Current Evidence on Immunotherapy for Gestational Trophoblastic Neoplasia (GTN)

SIMPLE SUMMARY: Gestational trophoblastic neoplasia (GTN) is a rare tumor group that arises from the malignant transformation of placental tissue. Based on the evaluation of International Federation of Gynecology and Obstetrics (FIGO) anatomic staging and FIGO prognostic score, GTN is divided into low-, high-, and ultra-high-risk groups if the score obtained is less than or equal to 6, greater than 6 or greater than 12, respectively. The standard treatment is chemotherapy, using a single agent in low-risk disease and multiagent chemotherapy in high- and ultra-high-risk GTN. In chemoresistant forms of GTN, the use of immune checkpoint inhibitors, such as anti-PD-1 or anti-PD-L1/2, could represent a new therapeutic strategy. In this study, we evaluate the available evidence on immune checkpoint inhibitors for GTN treatment. ABSTRACT: Background: Gestational trophoblastic disease includes a rare group of benign and malignant tumors derived from abnormal trophoblastic proliferation. Malignant forms are called gestational trophoblastic neoplasia (GTN) and include invasive mole, choriocarcinoma, placental site trophoblastic tumor and epithelioid trophoblastic tumor. Standard treatment of GTN is chemotherapy. The regimen of choice mainly depends on the FIGO prognostic score. Low-risk and high-risk GTN is treated with single-agent or multiagent chemotherapy, respectively.

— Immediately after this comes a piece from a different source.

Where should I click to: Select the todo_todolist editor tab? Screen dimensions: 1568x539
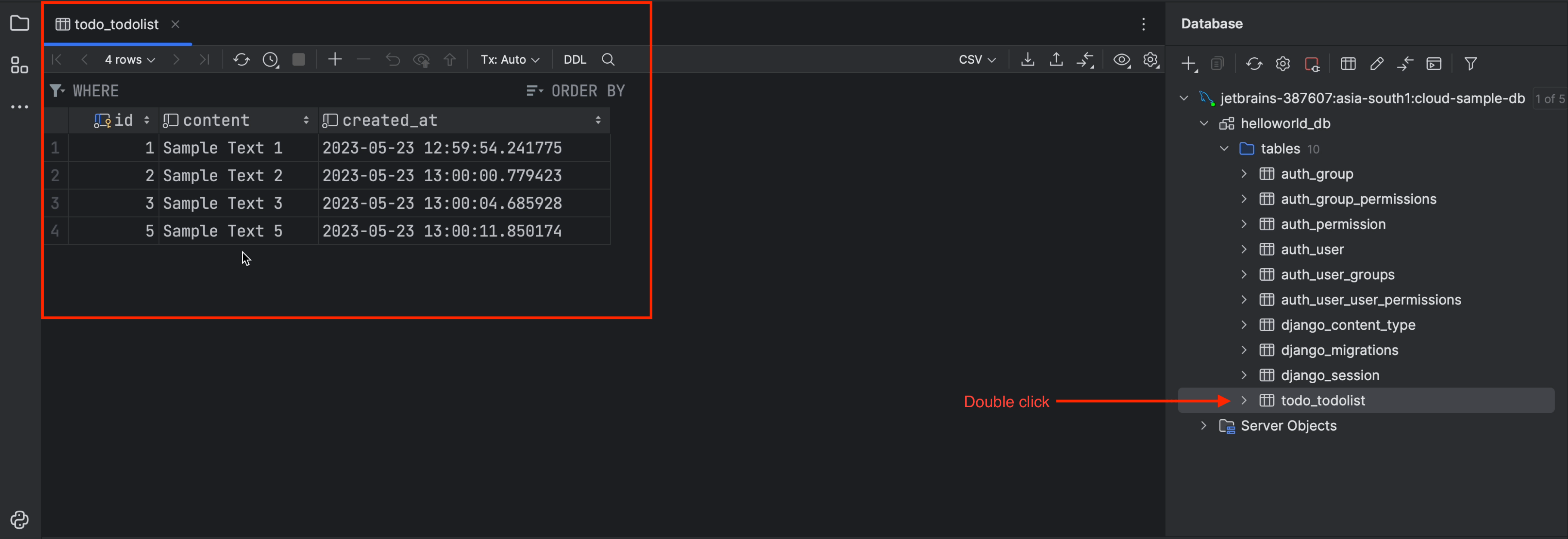(x=116, y=25)
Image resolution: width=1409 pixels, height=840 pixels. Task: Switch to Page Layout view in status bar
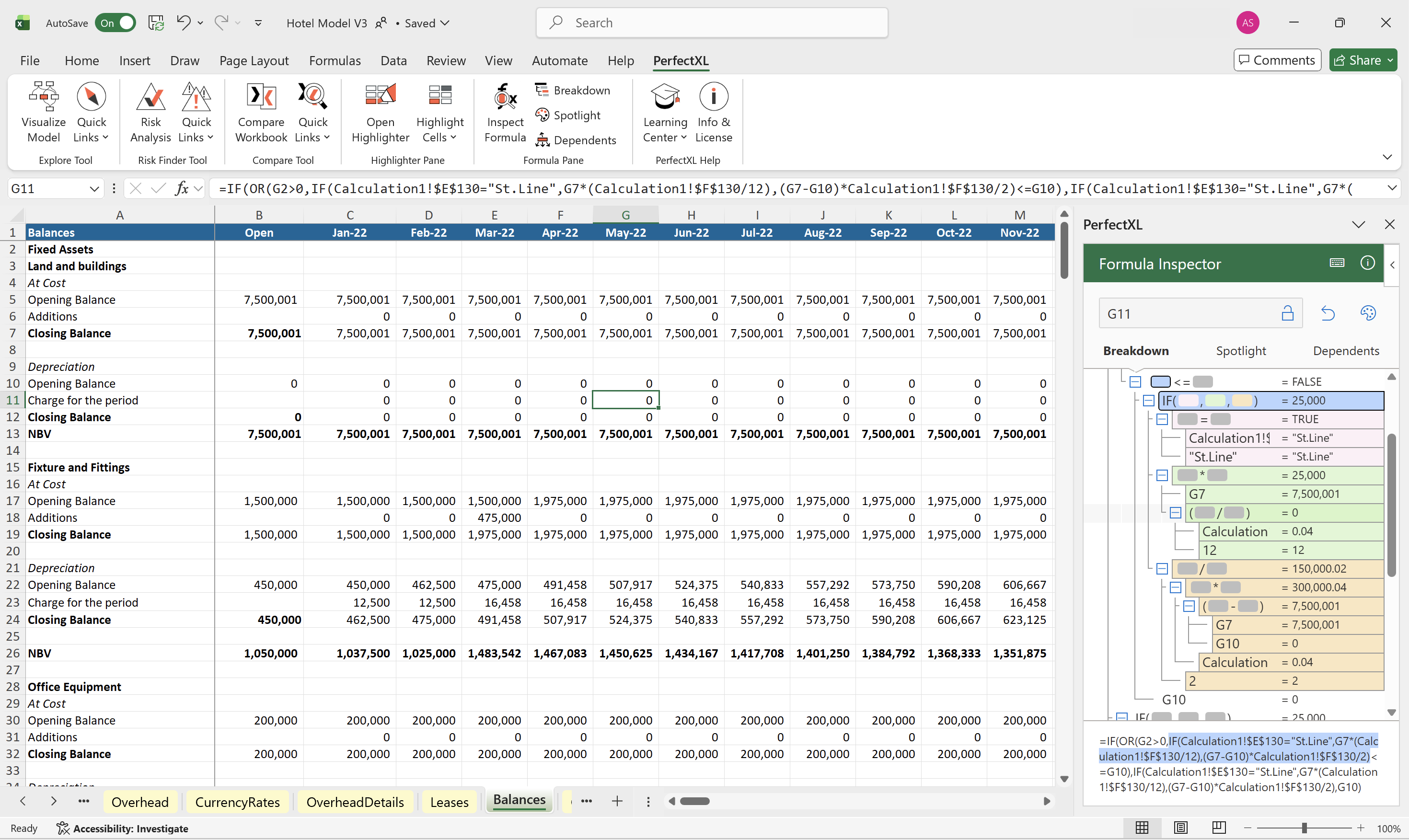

In the case of chemoresistance, immunotherapy may represent a new therapeutic strategy. Methods: Literature obtained from searches on PubMed concerning GTN and immunotherapy was reviewed. Results: Programmed cell death 1 (PD-1) and its ligands (PD-L1/2) are expressed in GTN. Published data on PD-1/PD-L1 inhibitors alone in GTN were available for 51 patients. Pembrolizumab is an anti-PD-1 inhibitor used in chemoresistant forms of GTN. In the TROPHIMMUN trial, Avelumab, a monoclonal antibody inhibiting PD-L1, showed promising results only in patients with GTN resistant to monochemotherapy. Conversely, in patients with resistance to multiagent chemotherapy, treatment with Avelumab was discontinued due to severe toxicity and disease progression. The association of Camrelizumab and Apatinib could represent a different treatment for forms of GTN refractory to polychemotherapy or for relapses. Conclusions: Anti-PD-1 or anti-PD-L1 might represent an important new treatment strategy for the management of chemoresistant/refractory GTN.